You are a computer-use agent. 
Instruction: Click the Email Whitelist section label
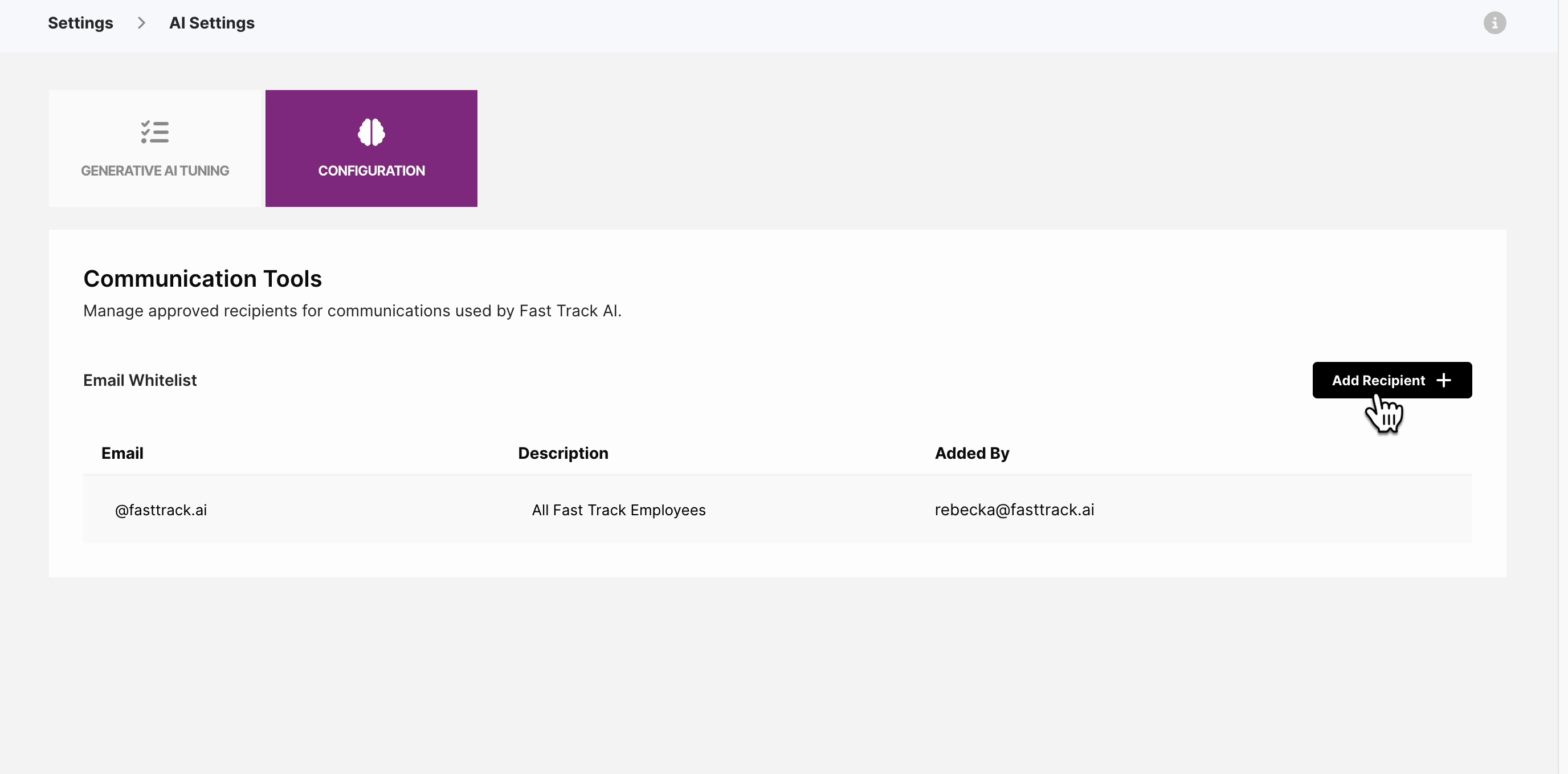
◇ ◇ ◇
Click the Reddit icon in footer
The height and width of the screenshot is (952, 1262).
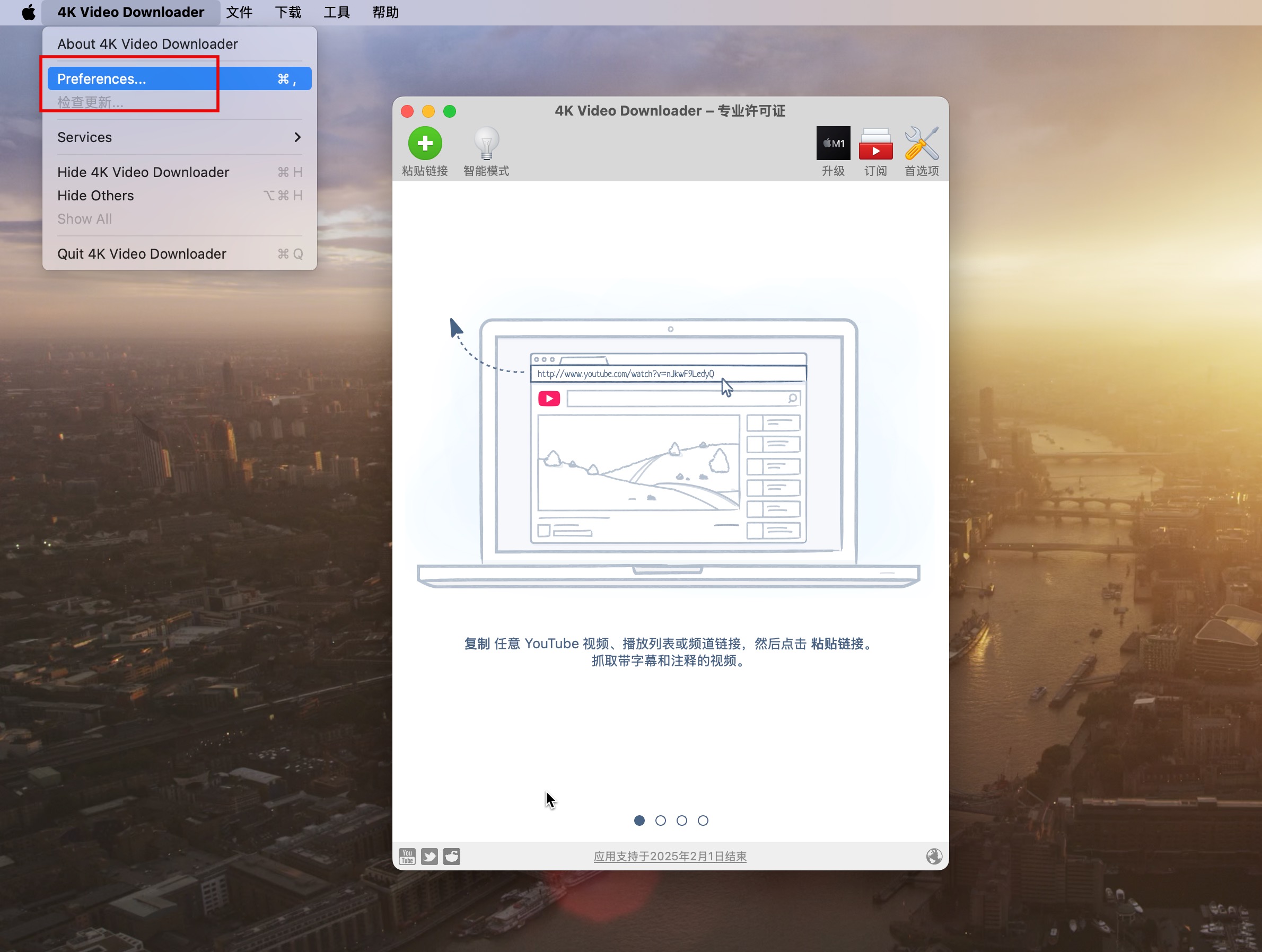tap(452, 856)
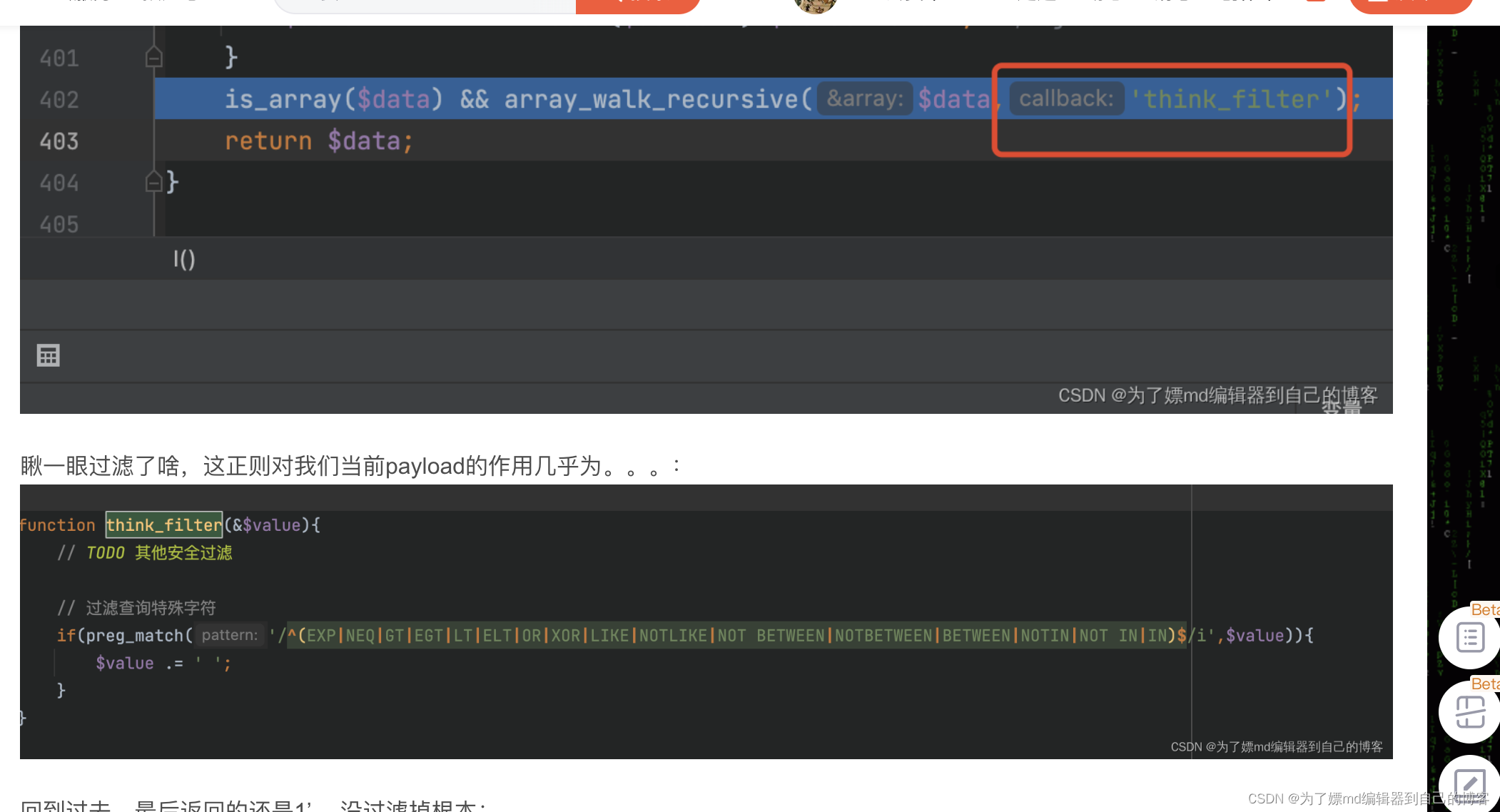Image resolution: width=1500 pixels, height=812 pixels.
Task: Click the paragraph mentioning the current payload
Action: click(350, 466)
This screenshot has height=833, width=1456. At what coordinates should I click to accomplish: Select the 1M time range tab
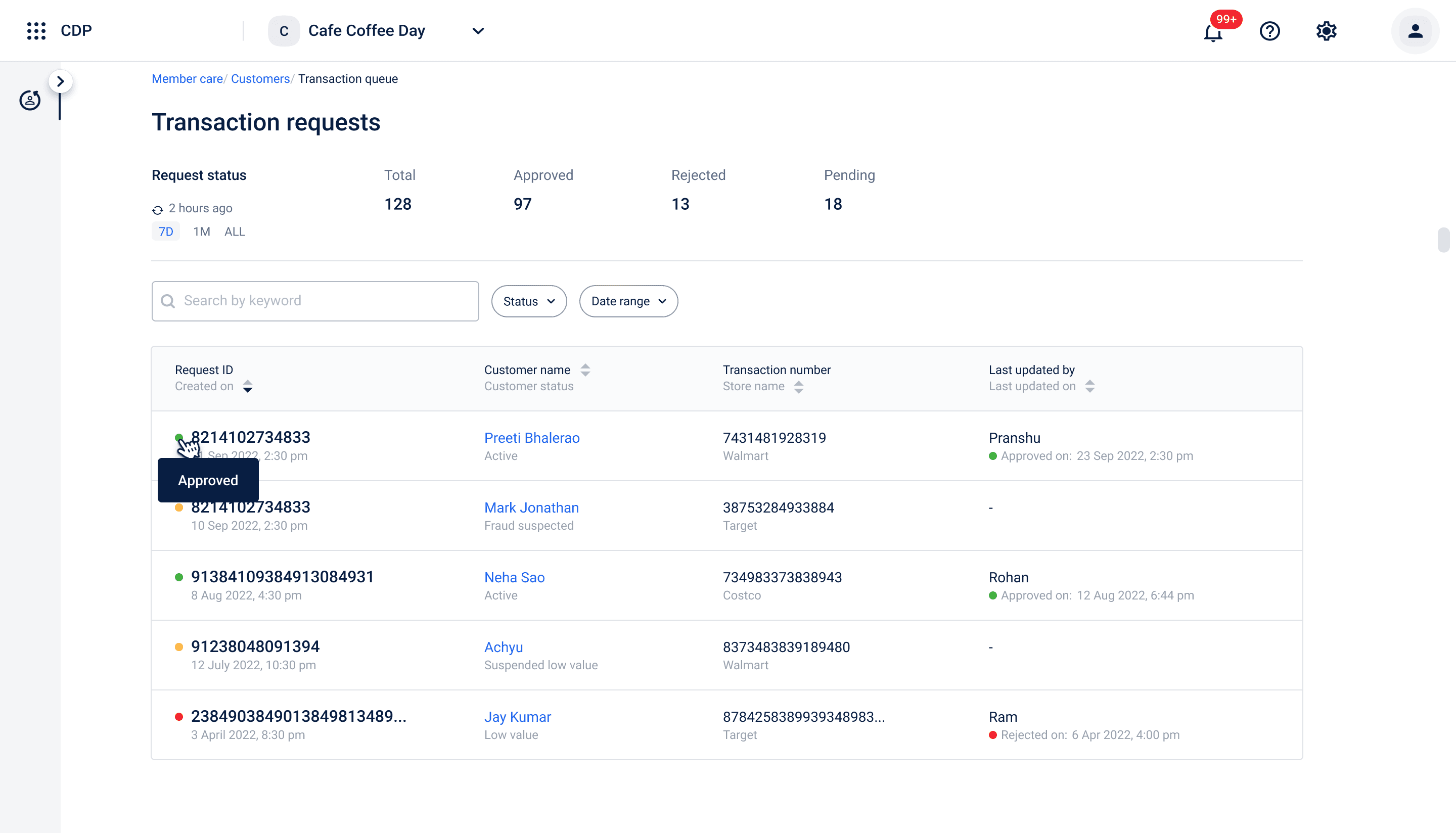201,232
◇ ◇ ◇
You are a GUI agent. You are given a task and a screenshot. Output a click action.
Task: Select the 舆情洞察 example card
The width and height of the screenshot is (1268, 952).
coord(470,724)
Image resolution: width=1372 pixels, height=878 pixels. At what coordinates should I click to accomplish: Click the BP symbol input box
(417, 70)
◇ ◇ ◇
Identify the lines in the entries above that contain "agent", then copy them out.

You are a computer-use agent. 
You are a GUI agent. You are given a task and a screenshot. Output a click action.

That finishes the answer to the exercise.